Deputy Stanislaus National Forest Supervisor Glenn Gottschall explained areas of attention the review team identified include improving communications for the forest, building and maintaining better relationships with the forest´s community “stakeholders,” and improving the overall credibility of the local forest.
Whether problems with the Stanislaus National Forest´s credibility was perceived or real, “The problem existed,” Gottschall said.
Review of the Stanislaus began last May under then forest supervisor Ben del Villar. New Stanislaus forest chief Tom Quinn says visits by the review team during the past year are part of a periodical review that comes around once every ten years.
“The region does periodic reviews of each national forest. It´s on a cyclical situation,” Quinn explained. “This was not a result of any specific findings on the Stanislaus that resulted in them coming here.”
An action plan is now in place to address those focus areas. “This is a process we need to continue on irregardless of a review,” Gottschall said.

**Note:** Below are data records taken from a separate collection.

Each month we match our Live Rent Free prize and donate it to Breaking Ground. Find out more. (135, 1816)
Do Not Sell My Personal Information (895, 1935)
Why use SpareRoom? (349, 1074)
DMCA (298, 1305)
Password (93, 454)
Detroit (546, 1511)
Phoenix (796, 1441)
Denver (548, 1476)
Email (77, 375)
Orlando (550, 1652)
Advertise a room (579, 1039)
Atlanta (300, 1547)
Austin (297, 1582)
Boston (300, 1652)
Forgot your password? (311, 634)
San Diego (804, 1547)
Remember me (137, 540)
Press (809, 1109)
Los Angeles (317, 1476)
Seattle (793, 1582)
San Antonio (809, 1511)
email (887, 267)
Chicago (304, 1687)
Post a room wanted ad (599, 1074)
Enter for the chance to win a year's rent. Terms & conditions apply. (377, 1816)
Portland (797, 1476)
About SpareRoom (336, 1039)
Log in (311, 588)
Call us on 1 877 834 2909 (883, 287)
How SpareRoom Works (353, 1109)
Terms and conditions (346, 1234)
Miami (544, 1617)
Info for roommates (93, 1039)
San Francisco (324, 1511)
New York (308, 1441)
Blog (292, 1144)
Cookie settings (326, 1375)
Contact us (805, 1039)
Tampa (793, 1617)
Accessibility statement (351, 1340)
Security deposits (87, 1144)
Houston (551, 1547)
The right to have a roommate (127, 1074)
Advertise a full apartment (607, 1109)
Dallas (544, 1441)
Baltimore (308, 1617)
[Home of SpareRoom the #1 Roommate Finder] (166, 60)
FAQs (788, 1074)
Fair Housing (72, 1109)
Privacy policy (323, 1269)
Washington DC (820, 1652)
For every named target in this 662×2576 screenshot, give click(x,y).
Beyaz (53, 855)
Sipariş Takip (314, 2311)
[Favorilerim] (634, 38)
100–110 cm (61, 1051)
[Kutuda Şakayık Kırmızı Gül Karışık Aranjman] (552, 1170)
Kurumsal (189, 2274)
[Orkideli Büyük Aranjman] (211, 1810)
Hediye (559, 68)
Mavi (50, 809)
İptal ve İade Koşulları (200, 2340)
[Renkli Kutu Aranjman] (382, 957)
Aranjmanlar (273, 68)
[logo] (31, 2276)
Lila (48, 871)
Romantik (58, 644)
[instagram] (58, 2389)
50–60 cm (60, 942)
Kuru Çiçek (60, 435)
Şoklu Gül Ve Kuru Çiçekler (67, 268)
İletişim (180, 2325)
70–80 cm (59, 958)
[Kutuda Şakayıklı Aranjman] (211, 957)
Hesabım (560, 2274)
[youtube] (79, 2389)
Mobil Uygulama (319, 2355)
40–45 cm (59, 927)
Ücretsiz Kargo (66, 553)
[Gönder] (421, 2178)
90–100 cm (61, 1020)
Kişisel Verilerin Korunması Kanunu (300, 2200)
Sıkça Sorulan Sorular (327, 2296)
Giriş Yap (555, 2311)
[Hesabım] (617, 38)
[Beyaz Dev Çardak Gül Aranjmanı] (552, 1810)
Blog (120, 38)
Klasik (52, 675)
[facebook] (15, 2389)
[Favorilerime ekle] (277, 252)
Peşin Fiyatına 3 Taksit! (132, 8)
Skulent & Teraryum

Quinn, 48 who comes to Sonora from Washington, D.C., said the Stanislaus will be checking in the regional headquarters, but not in any formal way.
“We may see periodic program reviews of specific programs on the forest, but as far as broad, over-all regional forester´s reviews, this has been our turn.”
The Stanislaus National Forest maintains an annual operating budget of $25 million – not including funds for fire suppression – and employes 250 permanent and 300 temporary employees.